A problem with TBAC is that the members for the most part enjoy being on the committee. Unfortunately, this can create the impression that TBAC's advice may at times be skewed. In order to ensure that the committee, whose existence has been questioned in the past by members of Congress, continues to survive and that the individuals on the committee remain members, there is an incentive to provide the advice that members believe Treasury officials want to hear.
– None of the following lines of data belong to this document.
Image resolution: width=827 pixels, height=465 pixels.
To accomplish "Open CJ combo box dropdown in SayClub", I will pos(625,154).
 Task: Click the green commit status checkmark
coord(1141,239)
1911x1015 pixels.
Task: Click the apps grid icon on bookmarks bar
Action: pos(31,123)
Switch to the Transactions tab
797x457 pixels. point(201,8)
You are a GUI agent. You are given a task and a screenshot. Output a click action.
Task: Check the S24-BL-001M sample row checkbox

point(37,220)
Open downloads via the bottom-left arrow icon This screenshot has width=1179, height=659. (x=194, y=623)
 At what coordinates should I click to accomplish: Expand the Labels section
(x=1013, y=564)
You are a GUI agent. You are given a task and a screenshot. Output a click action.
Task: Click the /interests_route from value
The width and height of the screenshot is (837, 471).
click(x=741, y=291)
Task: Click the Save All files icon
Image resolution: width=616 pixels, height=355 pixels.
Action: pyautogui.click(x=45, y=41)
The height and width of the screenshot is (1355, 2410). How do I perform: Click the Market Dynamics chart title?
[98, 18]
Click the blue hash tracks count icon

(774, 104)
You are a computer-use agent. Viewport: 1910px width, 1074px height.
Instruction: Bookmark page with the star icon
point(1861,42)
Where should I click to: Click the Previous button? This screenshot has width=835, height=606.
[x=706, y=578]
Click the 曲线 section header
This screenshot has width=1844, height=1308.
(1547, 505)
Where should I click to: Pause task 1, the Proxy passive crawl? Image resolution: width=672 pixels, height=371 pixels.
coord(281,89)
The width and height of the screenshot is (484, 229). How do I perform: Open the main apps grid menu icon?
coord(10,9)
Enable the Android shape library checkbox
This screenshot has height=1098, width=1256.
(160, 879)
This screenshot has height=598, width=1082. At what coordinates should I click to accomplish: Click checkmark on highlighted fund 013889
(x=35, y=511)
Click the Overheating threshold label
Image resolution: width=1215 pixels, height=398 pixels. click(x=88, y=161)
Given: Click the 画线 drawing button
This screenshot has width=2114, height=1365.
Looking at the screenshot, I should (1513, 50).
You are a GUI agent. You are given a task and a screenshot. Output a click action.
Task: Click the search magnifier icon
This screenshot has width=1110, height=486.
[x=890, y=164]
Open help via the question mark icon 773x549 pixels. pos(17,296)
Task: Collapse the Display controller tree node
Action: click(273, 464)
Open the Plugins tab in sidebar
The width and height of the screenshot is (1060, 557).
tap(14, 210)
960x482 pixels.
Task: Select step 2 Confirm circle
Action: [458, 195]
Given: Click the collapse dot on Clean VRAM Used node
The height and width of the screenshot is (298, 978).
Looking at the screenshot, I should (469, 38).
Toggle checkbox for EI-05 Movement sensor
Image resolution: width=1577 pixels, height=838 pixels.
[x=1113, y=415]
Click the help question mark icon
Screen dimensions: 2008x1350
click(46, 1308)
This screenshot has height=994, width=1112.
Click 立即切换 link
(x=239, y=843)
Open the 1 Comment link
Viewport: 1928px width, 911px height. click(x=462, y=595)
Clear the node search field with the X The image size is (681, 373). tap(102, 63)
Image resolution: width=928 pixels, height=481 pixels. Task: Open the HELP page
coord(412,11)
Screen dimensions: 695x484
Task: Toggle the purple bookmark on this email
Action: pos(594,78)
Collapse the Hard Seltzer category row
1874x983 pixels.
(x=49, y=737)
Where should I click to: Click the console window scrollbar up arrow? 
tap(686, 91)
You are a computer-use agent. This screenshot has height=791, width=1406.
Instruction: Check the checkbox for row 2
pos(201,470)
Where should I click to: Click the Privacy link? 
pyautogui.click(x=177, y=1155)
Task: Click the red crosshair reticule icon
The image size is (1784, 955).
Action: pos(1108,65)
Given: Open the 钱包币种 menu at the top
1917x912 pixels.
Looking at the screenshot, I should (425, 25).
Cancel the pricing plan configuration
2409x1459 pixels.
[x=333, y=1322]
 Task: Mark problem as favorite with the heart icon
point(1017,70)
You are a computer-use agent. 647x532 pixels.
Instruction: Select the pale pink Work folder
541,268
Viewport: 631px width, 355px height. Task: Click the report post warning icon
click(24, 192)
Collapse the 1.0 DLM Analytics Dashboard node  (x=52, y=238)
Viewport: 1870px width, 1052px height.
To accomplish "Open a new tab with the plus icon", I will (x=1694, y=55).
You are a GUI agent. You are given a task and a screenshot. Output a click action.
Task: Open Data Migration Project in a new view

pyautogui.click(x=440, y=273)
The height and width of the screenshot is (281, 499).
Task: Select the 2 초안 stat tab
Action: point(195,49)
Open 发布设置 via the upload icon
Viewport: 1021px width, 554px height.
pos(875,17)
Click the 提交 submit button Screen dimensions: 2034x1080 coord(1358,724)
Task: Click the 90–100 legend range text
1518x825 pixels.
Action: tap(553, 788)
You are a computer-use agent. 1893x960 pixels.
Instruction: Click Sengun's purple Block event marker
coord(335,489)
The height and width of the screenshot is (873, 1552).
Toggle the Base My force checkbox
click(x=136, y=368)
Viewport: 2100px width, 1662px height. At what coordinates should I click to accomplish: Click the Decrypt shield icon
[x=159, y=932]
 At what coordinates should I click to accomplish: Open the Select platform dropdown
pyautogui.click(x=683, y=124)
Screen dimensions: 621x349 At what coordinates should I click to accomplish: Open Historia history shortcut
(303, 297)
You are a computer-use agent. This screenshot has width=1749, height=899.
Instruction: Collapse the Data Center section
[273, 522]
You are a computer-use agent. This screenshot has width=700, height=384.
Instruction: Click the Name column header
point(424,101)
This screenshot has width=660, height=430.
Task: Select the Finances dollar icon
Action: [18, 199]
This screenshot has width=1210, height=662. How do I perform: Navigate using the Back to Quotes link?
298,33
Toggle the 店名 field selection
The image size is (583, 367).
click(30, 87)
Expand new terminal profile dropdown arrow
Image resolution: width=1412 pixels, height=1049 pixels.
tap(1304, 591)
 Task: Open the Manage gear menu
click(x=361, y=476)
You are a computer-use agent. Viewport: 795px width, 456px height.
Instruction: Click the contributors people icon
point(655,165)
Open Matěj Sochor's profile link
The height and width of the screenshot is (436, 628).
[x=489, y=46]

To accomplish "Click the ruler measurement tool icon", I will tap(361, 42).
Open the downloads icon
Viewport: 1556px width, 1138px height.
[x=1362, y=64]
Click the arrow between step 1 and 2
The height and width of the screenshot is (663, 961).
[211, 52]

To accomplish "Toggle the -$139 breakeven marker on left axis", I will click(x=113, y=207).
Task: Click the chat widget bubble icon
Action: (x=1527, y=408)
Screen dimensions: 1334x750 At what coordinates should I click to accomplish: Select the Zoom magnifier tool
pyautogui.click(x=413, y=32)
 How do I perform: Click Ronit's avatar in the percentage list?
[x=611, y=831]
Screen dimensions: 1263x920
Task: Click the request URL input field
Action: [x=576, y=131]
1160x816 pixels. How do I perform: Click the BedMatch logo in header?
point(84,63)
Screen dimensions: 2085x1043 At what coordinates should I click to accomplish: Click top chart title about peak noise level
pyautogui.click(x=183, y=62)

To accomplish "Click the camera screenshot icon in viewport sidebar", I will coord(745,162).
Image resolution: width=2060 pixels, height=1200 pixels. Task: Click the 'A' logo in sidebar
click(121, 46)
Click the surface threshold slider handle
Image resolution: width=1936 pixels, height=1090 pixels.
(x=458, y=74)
It is of course helpful, indeed necessary, for Treasury to speak to major investors and market makers in its securities. However, given the advice that it has proffered on FRNs, there is a question about the usefulness of having a TBAC. While TBAC members may provide useful insights, either formally or informally, on technical issues, it has not done its reputation any good on the FRN issue. If the TBAC members genuinely believe that FRNs are a good idea and that they should be linked to the GCF repo rate, they should have made a better case.
Wednesday, August 1, 2012
In its quarterly refunding announcement today, the Treasury announced plans to develop floating rate notes ("FRNs"). In the press conference following the announcement, Treasury Under Secretary Mary Miller indicated that there was demand for high quality short-term collateral and that FRNs would both help satisfy that demand while extending the maturity of the public debt. The tension in this argument is obvious, as I noted here.
Reuters quotes Stephen Stanley of Pierpont Securities saying in this regard:
"Sell-side participants love it because FRNs represent a new product to trade and one that will be much less liquid and thus may exhibit juicy bid-ask spreads. Buy-side participants love FRNs because they are starving for yield at the short end and FRNs will undoubtedly yield noticeably more than comparable conventional securities.
"Of course, those two reasons, among others, are exactly the reasons that Treasury should never have had any interest in this program…"
Mary Miller did not offer any better arguments for issuing floating rate notes.
Since the Treasury does not plan to issue any FRNs for at least a year and since Secretary Geithner plans to leave whatever the result of the November election, the next Treasury Secretary will have to decide whether to call a halt to a program which by next year will have achieved both some interest among major financial market participants and a degree of bureaucratic momentum within Treasury and perhaps the Federal Reserve.
This decision looks like a favor to Wall Street firms and money market mutual funds at taxpayer expense. Treasury has been criticized for being too close to the Street; this decision will serve to reinforce that view.